Description of problem: When a system is diskdumping, and it encounters a serious error (broken disk) the diskdump will not fall through to netdump or not reboot. Version-Release number of selected component (if applicable): kernel 2.6.9-55.16.EL How reproducible: Every time, Steps to Reproduce: 1. service diskdump initialformat; service diskdump start 2. dd if=/dev/zero of=/dev/sdb1 bs=1024 count=10; # i know this is bad, i'm simulating hardware failure 3. echo 5 > /proc/sys/kernel/panic 4. echo c > /proc/sysrq-trigger Actual results: System panics, doesn't fall through, simple hang. Expected results: System to panic, reboot. Additional info: Attached is a modified patch from NEC that allows the diskdump module to take a reboot option if the dump fails.

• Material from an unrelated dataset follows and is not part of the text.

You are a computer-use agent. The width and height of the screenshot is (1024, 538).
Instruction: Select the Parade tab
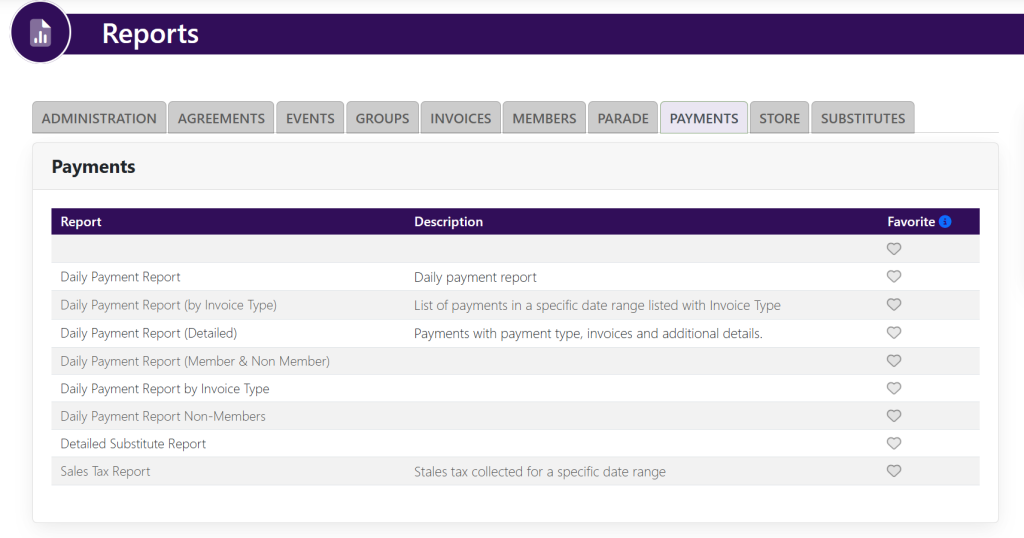click(623, 118)
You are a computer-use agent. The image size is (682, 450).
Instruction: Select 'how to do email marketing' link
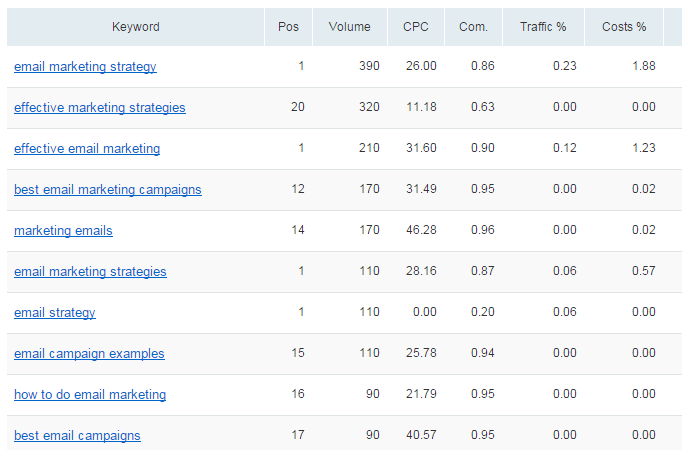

Created attachment 159493 [details] Reboot if the diskdump fails horribly.
User ntachino's account has been closed
This request was evaluated by Red Hat Product Management for inclusion in a Red Hat Enterprise Linux maintenance release. Product Management has requested further review of this request by Red Hat Engineering, for potential inclusion in a Red Hat Enterprise Linux Update release for currently deployed products. This request is not yet committed for inclusion in an Update release.
Hello Norm, > When a system is diskdumping, and it encounters a serious error (broken disk) > the diskdump will not fall through to netdump or not reboot. I tested diskdump and confirmed that diskdump fell through to netdump. The log is as follows. CPU frozen: #1 CPU#0 is executing diskdump. start dumping to sda1 check dump partition... 1/262042 52408 ETA | <3>disk_dump: bad signature in block 0 <3>disk_dump: check partition failed. <3>disk_dump: No more dump device found <6>disk_dump: diskdump failed, fall back to trying netdump CPU#0 is executing netdump. < netdump activated - performing handshake with the server. > NETDUMP START! < handshake completed - listening for dump requests. > (snipped) I think netdump was not enabled when your customers found this problem. Could you confirm that? Thanks, Takao Indoh
Dear SEG, NEC is askin us to consider the three patches for this issue since they can not allow a system to have the reboot failure. : --- The system will reboot successfully if netdump completes successfully after diskdump failed. However, if netdump also fails, the kernel will return to the original caller and will result in the same reboot failure as when diskdump failed. It is very unlikely that every customer would set up a netdump server just for this purpose, so I believe netdump could not be used as a workaround. Please consider our original patches. --- Posted here on 07-13-2007: - linux-2.6.9-panic-freeze-on-dump-err-fix.patch - linux-2.6.9-diskdump-reboot-on-err.patch - diskdumputils-reboot-on-err.patch Could you please discuss the fixes with engineering? Best Regards, M Oshiro Internal Status set to 'Waiting on SEG' This event sent from IssueTracker by streeter issue 97210
Created attachment 311298 [details] NEC-supplied patch
Created attachment 311299 [details] NEC-supplied patch
Created attachment 311300 [details] NEC-supplied patch
Updating PM score.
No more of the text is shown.